#### What needs to be done
Write every line of the material out exactly as shown.

#### Supplied records
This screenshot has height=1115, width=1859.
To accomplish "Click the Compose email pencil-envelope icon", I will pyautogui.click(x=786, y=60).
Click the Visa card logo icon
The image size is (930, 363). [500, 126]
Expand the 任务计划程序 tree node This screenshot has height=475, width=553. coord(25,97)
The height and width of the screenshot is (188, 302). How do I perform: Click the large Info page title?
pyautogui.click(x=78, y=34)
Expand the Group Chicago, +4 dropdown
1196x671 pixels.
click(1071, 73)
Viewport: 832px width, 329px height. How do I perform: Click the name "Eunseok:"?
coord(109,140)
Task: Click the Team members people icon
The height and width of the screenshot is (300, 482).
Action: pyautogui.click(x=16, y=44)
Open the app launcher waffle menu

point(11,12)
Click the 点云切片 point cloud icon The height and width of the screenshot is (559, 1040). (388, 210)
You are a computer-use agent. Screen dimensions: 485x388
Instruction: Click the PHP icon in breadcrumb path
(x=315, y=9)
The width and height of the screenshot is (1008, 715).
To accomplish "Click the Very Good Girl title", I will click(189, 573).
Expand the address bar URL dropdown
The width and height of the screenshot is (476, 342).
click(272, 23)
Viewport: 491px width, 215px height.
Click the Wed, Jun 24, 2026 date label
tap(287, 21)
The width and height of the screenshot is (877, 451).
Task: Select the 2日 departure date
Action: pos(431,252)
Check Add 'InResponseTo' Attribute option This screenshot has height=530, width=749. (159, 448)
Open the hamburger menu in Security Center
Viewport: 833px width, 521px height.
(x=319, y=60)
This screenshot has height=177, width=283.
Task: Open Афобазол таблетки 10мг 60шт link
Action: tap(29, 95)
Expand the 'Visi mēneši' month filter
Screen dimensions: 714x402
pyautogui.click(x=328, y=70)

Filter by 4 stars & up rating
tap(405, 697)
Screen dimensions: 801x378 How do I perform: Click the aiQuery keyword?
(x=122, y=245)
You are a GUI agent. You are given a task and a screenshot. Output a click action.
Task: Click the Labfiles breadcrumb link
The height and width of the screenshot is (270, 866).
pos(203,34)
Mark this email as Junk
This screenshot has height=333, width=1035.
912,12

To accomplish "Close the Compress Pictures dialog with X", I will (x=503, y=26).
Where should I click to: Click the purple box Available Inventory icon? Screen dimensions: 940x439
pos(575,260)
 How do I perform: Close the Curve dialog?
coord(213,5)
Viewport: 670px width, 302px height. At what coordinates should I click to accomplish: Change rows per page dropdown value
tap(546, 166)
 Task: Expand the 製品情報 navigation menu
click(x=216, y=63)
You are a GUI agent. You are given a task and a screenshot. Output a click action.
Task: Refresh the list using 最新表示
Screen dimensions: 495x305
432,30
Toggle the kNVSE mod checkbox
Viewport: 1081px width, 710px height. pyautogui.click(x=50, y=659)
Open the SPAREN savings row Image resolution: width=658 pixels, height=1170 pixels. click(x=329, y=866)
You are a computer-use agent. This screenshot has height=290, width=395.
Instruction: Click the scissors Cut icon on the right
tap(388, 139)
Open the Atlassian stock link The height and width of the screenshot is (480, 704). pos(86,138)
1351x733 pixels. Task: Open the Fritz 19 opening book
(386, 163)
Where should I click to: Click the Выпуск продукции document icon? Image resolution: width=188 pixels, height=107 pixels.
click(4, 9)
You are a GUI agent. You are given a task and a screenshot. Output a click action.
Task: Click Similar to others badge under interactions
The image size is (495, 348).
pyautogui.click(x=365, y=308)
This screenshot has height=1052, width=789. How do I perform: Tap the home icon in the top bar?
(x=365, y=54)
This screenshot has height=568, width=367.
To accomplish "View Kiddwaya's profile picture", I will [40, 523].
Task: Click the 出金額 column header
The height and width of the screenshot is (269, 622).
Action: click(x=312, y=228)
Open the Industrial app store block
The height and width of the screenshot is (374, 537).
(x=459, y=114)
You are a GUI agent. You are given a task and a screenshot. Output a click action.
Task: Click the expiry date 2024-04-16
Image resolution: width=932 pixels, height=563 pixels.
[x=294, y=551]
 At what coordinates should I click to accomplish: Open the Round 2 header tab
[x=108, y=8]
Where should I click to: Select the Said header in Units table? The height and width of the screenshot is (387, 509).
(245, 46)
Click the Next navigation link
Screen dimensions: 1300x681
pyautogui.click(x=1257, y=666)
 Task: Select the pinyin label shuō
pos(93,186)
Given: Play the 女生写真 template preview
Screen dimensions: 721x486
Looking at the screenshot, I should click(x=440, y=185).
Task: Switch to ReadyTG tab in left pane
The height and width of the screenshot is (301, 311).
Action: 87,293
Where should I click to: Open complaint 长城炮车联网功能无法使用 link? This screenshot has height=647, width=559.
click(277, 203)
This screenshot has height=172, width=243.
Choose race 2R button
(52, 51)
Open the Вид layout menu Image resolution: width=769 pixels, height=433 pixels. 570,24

#### Worked solution
This screenshot has height=1115, width=1859.
To accomplish "Click the Compose email pencil-envelope icon", I will pyautogui.click(x=786, y=60).
Click the Visa card logo icon
The image size is (930, 363). [500, 126]
Expand the 任务计划程序 tree node This screenshot has height=475, width=553. coord(25,97)
The height and width of the screenshot is (188, 302). How do I perform: Click the large Info page title?
pyautogui.click(x=78, y=34)
Expand the Group Chicago, +4 dropdown
1196x671 pixels.
click(1071, 73)
Viewport: 832px width, 329px height. How do I perform: Click the name "Eunseok:"?
coord(109,140)
Task: Click the Team members people icon
The height and width of the screenshot is (300, 482).
Action: pyautogui.click(x=16, y=44)
Open the app launcher waffle menu

point(11,12)
Click the 点云切片 point cloud icon The height and width of the screenshot is (559, 1040). (388, 210)
You are a computer-use agent. Screen dimensions: 485x388
Instruction: Click the PHP icon in breadcrumb path
(x=315, y=9)
The width and height of the screenshot is (1008, 715).
To accomplish "Click the Very Good Girl title", I will click(189, 573).
Expand the address bar URL dropdown
The width and height of the screenshot is (476, 342).
click(272, 23)
Viewport: 491px width, 215px height.
Click the Wed, Jun 24, 2026 date label
tap(287, 21)
The width and height of the screenshot is (877, 451).
Task: Select the 2日 departure date
Action: pos(431,252)
Check Add 'InResponseTo' Attribute option This screenshot has height=530, width=749. (159, 448)
Open the hamburger menu in Security Center
Viewport: 833px width, 521px height.
(x=319, y=60)
This screenshot has height=177, width=283.
Task: Open Афобазол таблетки 10мг 60шт link
Action: tap(29, 95)
Expand the 'Visi mēneši' month filter
Screen dimensions: 714x402
pyautogui.click(x=328, y=70)

Filter by 4 stars & up rating
tap(405, 697)
Screen dimensions: 801x378 How do I perform: Click the aiQuery keyword?
(x=122, y=245)
You are a GUI agent. You are given a task and a screenshot. Output a click action.
Task: Click the Labfiles breadcrumb link
The height and width of the screenshot is (270, 866).
pos(203,34)
Mark this email as Junk
This screenshot has height=333, width=1035.
912,12

To accomplish "Close the Compress Pictures dialog with X", I will (x=503, y=26).
Where should I click to: Click the purple box Available Inventory icon? Screen dimensions: 940x439
pos(575,260)
 How do I perform: Close the Curve dialog?
coord(213,5)
Viewport: 670px width, 302px height. At what coordinates should I click to accomplish: Change rows per page dropdown value
tap(546, 166)
 Task: Expand the 製品情報 navigation menu
click(x=216, y=63)
You are a GUI agent. You are given a task and a screenshot. Output a click action.
Task: Refresh the list using 最新表示
Screen dimensions: 495x305
432,30
Toggle the kNVSE mod checkbox
Viewport: 1081px width, 710px height. pyautogui.click(x=50, y=659)
Open the SPAREN savings row Image resolution: width=658 pixels, height=1170 pixels. click(x=329, y=866)
You are a computer-use agent. This screenshot has height=290, width=395.
Instruction: Click the scissors Cut icon on the right
tap(388, 139)
Open the Atlassian stock link The height and width of the screenshot is (480, 704). pos(86,138)
1351x733 pixels. Task: Open the Fritz 19 opening book
(386, 163)
Where should I click to: Click the Выпуск продукции document icon? Image resolution: width=188 pixels, height=107 pixels.
click(4, 9)
You are a GUI agent. You are given a task and a screenshot. Output a click action.
Task: Click Similar to others badge under interactions
The image size is (495, 348).
pyautogui.click(x=365, y=308)
This screenshot has height=1052, width=789. How do I perform: Tap the home icon in the top bar?
(x=365, y=54)
This screenshot has height=568, width=367.
To accomplish "View Kiddwaya's profile picture", I will [40, 523].
Task: Click the 出金額 column header
The height and width of the screenshot is (269, 622).
Action: click(x=312, y=228)
Open the Industrial app store block
The height and width of the screenshot is (374, 537).
(x=459, y=114)
You are a GUI agent. You are given a task and a screenshot. Output a click action.
Task: Click the expiry date 2024-04-16
Image resolution: width=932 pixels, height=563 pixels.
[x=294, y=551]
 At what coordinates should I click to accomplish: Open the Round 2 header tab
[x=108, y=8]
Where should I click to: Select the Said header in Units table? The height and width of the screenshot is (387, 509).
(245, 46)
Click the Next navigation link
Screen dimensions: 1300x681
pyautogui.click(x=1257, y=666)
 Task: Select the pinyin label shuō
pos(93,186)
Given: Play the 女生写真 template preview
Screen dimensions: 721x486
Looking at the screenshot, I should click(x=440, y=185).
Task: Switch to ReadyTG tab in left pane
The height and width of the screenshot is (301, 311).
Action: 87,293
Where should I click to: Open complaint 长城炮车联网功能无法使用 link? This screenshot has height=647, width=559.
click(277, 203)
This screenshot has height=172, width=243.
Choose race 2R button
(52, 51)
Open the Вид layout menu Image resolution: width=769 pixels, height=433 pixels. 570,24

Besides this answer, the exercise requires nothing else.